Here is the speech I gave to open up the proceedings:
I would like to welcome you all to this glorious, illustrious and thrilling Literary Festival. This festival, along with a myriad of other University and Town events, initiatives, groups and organisations, is boosting what I have come the call the Imagination Quotient - the ImQ - of our wonderful town. Today we celebrate the priceless value of imagination and ideas. As Mayor of Buckingham, I chose ambition to be the theme of my first term. In this my second term, my theme is imagination without which there can be no dreams or ambitions. As it was famously said by Einstein (and I am grateful to the High Sheriff for reminding me of this quote recently):
“Imagination is more important than knowledge. For knowledge is limited to all we now know and understand, while imagination embraces the entire world, and all there ever will be to know and understand.”
So over the course of this weekend, we honour the authors who share their imagination with us. Perhaps so that we can exercise ours and the ImQ of Buckingham goes even higher!

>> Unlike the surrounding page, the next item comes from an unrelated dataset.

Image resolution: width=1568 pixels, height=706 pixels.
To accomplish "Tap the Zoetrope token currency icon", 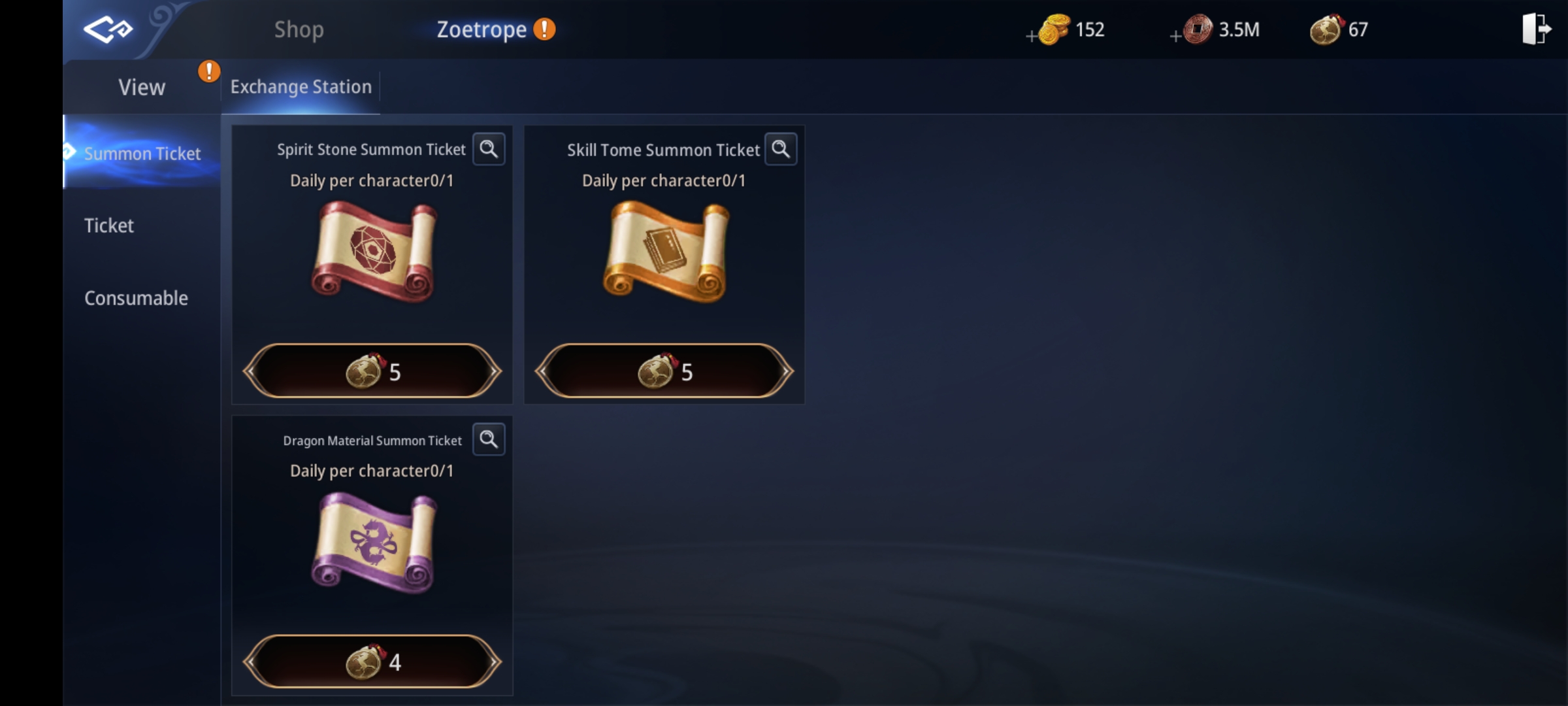I will coord(1327,29).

I will end by welcoming the great Frederick Forsyth who honours us by being our first speaker. If I may, here is one of his quotes. For me, I interpret ‘wings’ to mean ‘dreams & ambitions’:
“The thing about wings that they are yours and yours alone. You cannot inherit them from an indulgent father; you cannot buy them in Savile Row; you cannot win them in a lucky draw; you cannot marry them along with a pretty girl; you cannot steal them on a shoplifting spree. You cannot even earn them in a team event. You fight and you struggle, you study and you learn, you practice and you persevere, and finally you do it alone, high above the clouds, in a single-seater.” (from ‘The Outsider: My Life in Intrigue’ by Frederick Forsyth, of course)

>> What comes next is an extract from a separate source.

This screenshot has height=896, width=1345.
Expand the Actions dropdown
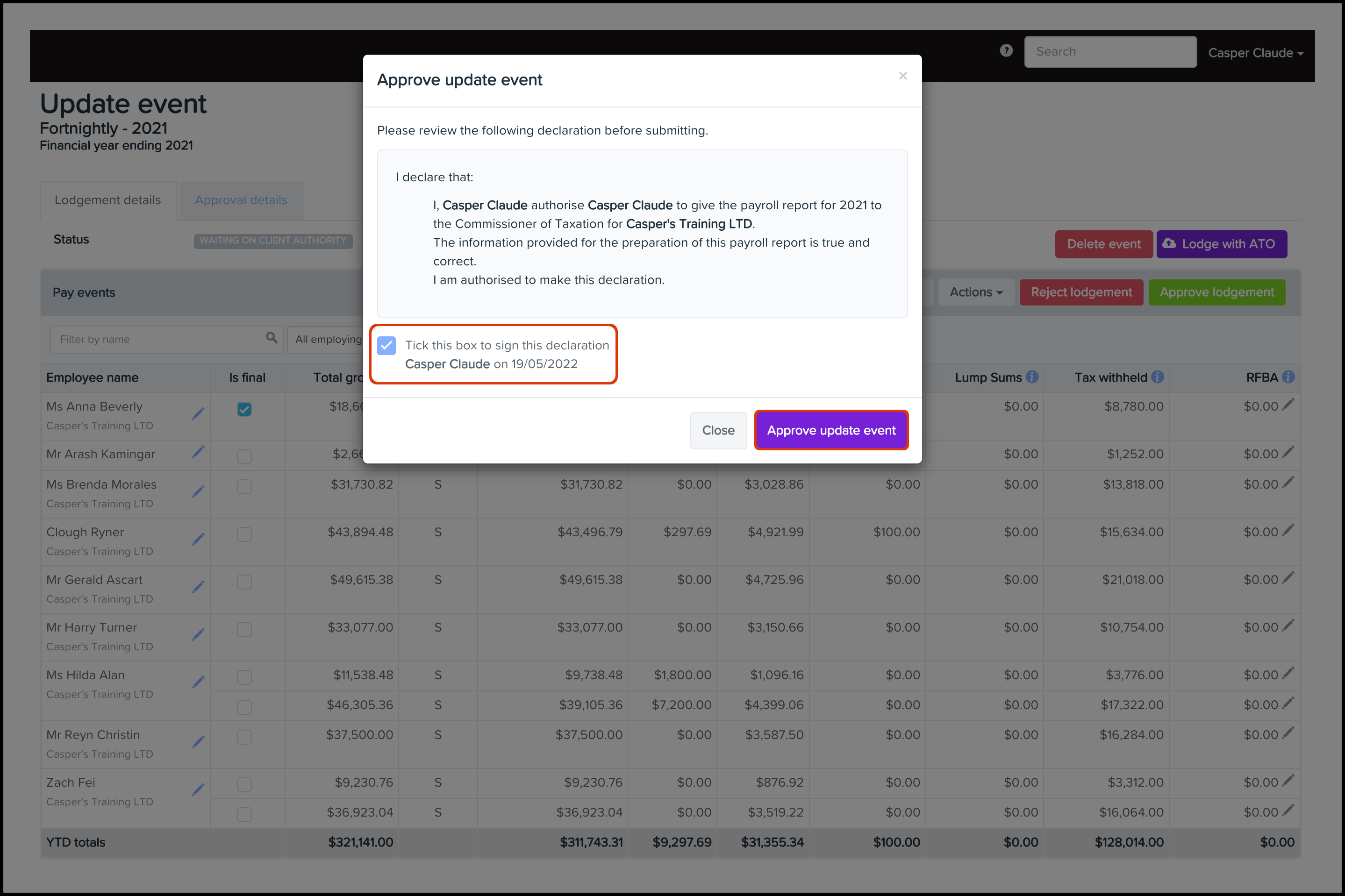(x=976, y=292)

May we all fly in our own single-seaters, high above the clouds, over the next few days, lifted by our imagination and powered by our hopes for a world in which everyone can achieve their dreams and ambitions.Here is Frederick Forsyth being interviewed for the first session
And here is Ben Okri conducting his 'poetry choir' with nine women from the audience reading out the poem 'And still I rise' by Maya Angelou
Thank you again for invitation to open the Festival. It was an honour!
I agree it was a great event. The sessions I attended were very entertaining. Chris Patten's stories were amusing and the crime writers, Mark Billingham and Belinda Bauer so enthusiastic about their writing.